En tanto volvía, preparó dos copas y abrió una botella de Möet Chandón, atenuó las luces e hizo sonar en el equipo de música el Bolero de Rabel. Giró ligeramente el butacón donde se había sentado y esperaba ver aparecer a Marta por la salida del pasillo. No pudo reprimir un ¡oh! de admiración ante la belleza de aquel cuerpo envuelto en tul. Bajo el salto de cama la piel resplandecía más que la gargantilla de esmeraldas en su cuello, o el brazalete de brillantes en el tobillo.

–Eres una diosa, Marta ¿De dónde habrás llegado a la tierra? No sé si sueño o es realidad que soy el más afortunado de todos los hombres tan sólo en contemplarte –le susurraba convencido de expresar lo que sentía – Por nuestro amor, princesa, diosa del Olimpo – añadió al hacer sonar las dos copas en un brindis de ilusión.

–Querido, querido. Soy tuya, no sueñas ¿es qué no percibes el sabor de mis besos?

Y sus labios entreabiertos volvieron a encontrarse sintiendo la ansiedad por poseerse. Marta, incapaz de reprimirse, jadeaba excitando más la virilidad de José Luís, que no cejaba en acariciar su piel. Ora la espalda, ora su cuello, sus senos, sus nalgas. Todo su cuerpo en sus manos y, en el alma, el mayor amor del mundo en esos momentos.

–Ven, vamos, ya te dije en el restaurante que no aguantaba más, y ahora, ya no resisto, Nino.

Y entre besos y caricias llegaron al dormitorio. Él, se desvistió en segundos. Ella, esperaba tendida en el lecho ser liberada de la lencería por sus manos, sabía cuanto incrementaba su libido si con cada prenda sustraída serpenteaba su cuerpo ofrecido al hombre que la amaba.

Con exquisita dulzura paseaba sus labios la piel rosada, en tanto que sus dedos prolongaban la caricia descubriendo su flaqueza. Y volvieron los besos a recorrer perfiles, recovecos y vertientes, sus costados, su vientre…

Marta, sin dar tregua al vaivén de sus caderas, sentía cómo la lengua del hombre humedecía su entrepierna consiguiendo estremecerla. Al fin, posada en su hendidura, gritó arqueando la espalda en la gloria indescriptible del dios Eros.

–Espera, cielo, espera. Que se prolongue el éxtasis que nos embarga. ¿No olvidas algo?
– ¿Qué?
–Los pañuelos, mis muñecas. Me gusta sentirme indefensa entre tus brazos.
–Eres única. ¡Que mujer! También por eso te deseo tanto, hembra en celo que en mí se satisface, –murmuraba mientras con las prendas de lencería ataba sus muñecas a las esquinas de la cama.
–Los pies, también los pies, mis piernas abiertas, separadas dejando a tu hombría el paso libre.

José Luís apenas atinaba en anudar las sedas a las muñecas y pies de Marta. Cuando lo hizo la miró con los ojos entornados reflejando en su rostro la lujuria que lo poseía.
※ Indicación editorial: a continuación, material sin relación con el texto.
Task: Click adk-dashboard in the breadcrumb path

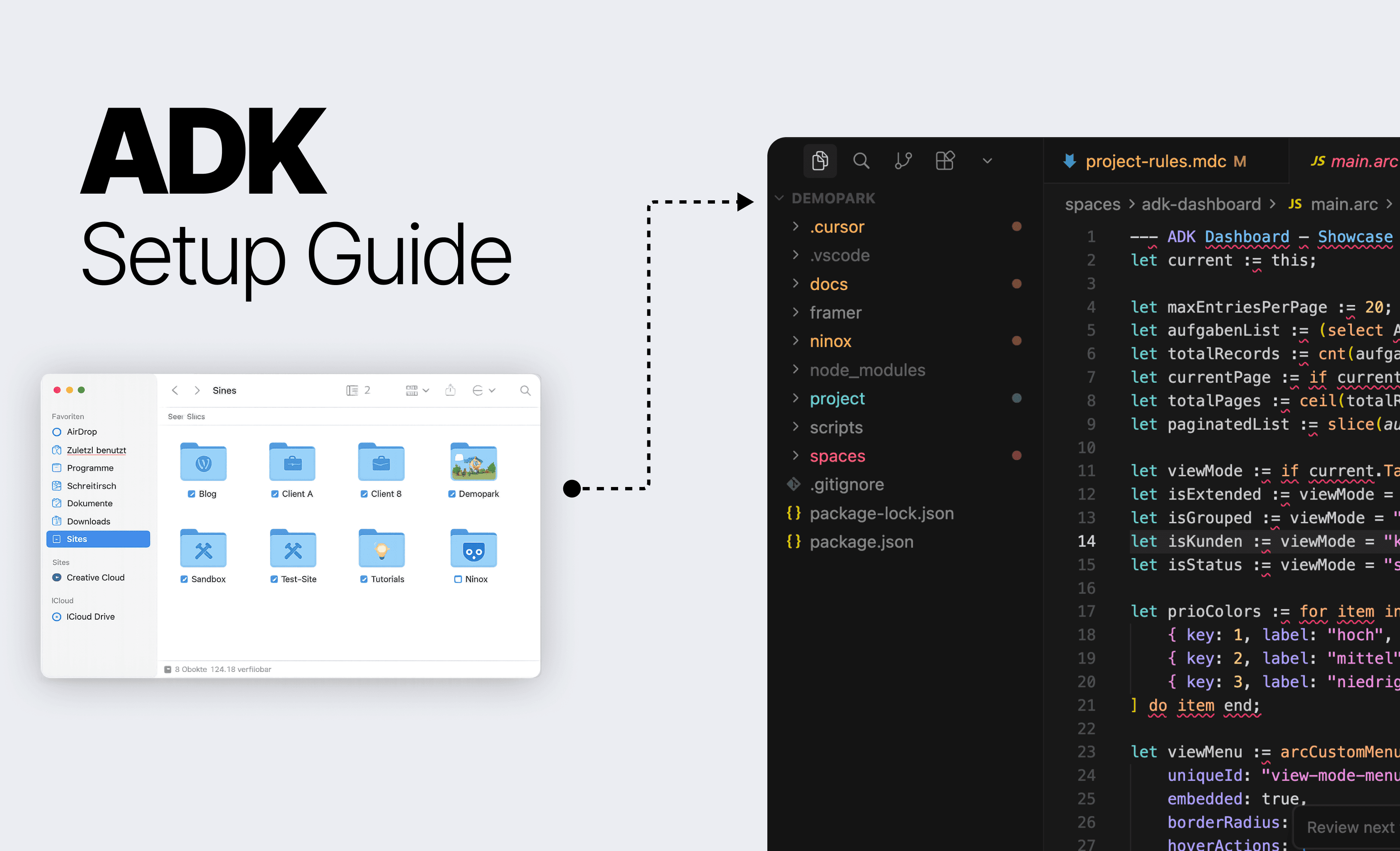Action: pos(1200,204)
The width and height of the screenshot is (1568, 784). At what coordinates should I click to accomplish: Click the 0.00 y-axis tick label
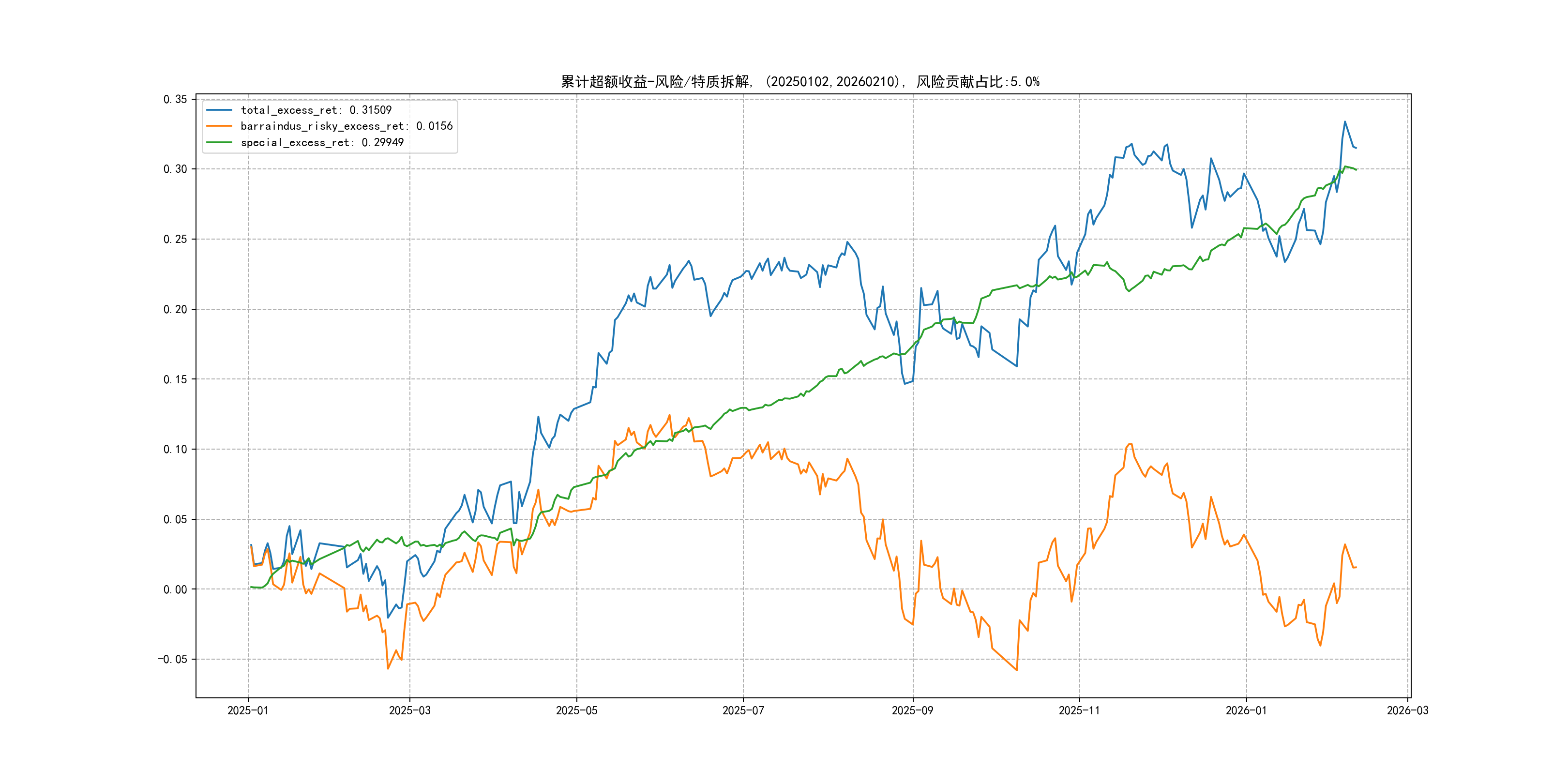coord(175,589)
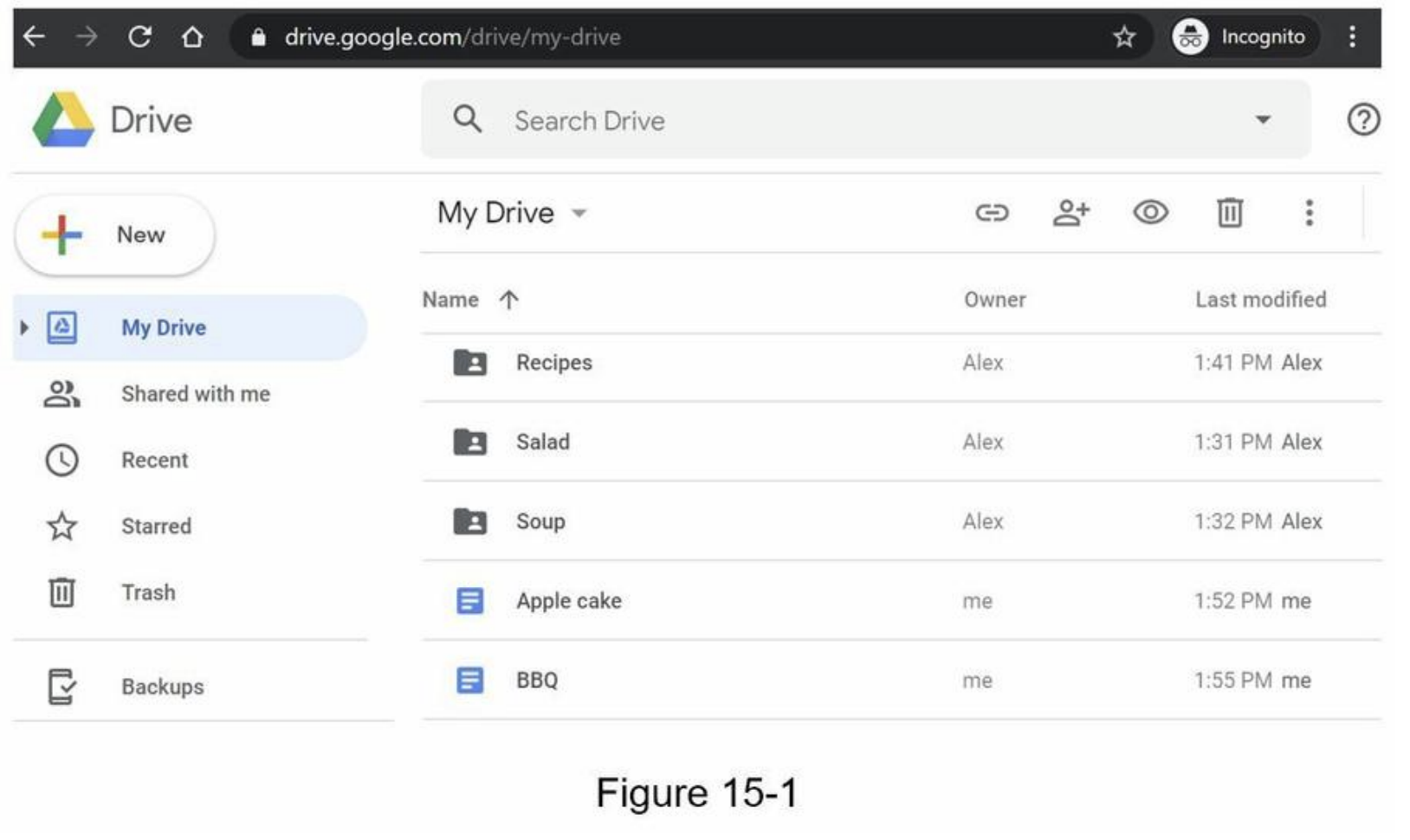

Ésta era tal, que deseaba atenazar su cuello, ceñir entre sus dedos la belleza de aquel rostro sintiéndose dueño de su vida. La envolvió con sus besos, absorbió sus esencias vaginales y la cubrió con su cuerpo arremetiendo una y otra vez hasta proferir un grito prolongado más allá del orgasmo.


***



A los dos días se denunció la desaparición del famoso arquitecto don José Luís Gordon. Eran normales sus ausencias pero nunca su silencio. Se debía a sus múltiples compromisos y no podía permitirse la libertad de no dar señales de vida más allá de veinticuatro horas. Le vieron por última vez el lunes por la tarde y el miércoles se dio parte a la policía, al día siguiente en la primera página de todos los periódicos se anunciaba su desaparición, incluso, dejando entrever un posible secuestro. La noticia siguió siendo de interés durante los días siguientes en tanto no se tenía pista alguna sobre su extraña desaparición.

A la semana justa, en la casita de alquiler junto al pantano de Entrepeñas, donde José Luís y Marta gozaron por última vez sus horas de amor, irrumpía la policía no dando crédito a sus ojos ante la escena que contemplaban horrorizados.


……………………………



Han pasado tres meses y en un psiquiátrico de la provincia, una joven mujer, lívido el rostro y enormes ojeras, se halla en el jardín sentada en una silla de ruedas, con la mente vacía y la mirada perdida en una sola imagen. Sobre ella, envuelto en un hedor nauseabundo, yacía el cadáver descompuesto de un hombre, por cuyos orificios nasales, boca y ojos, asomaban los gusanos alimentados por la carne putrefacta, en tanto que persistía en sus oídos un desgarrado grito, mezcla de placer y muerte.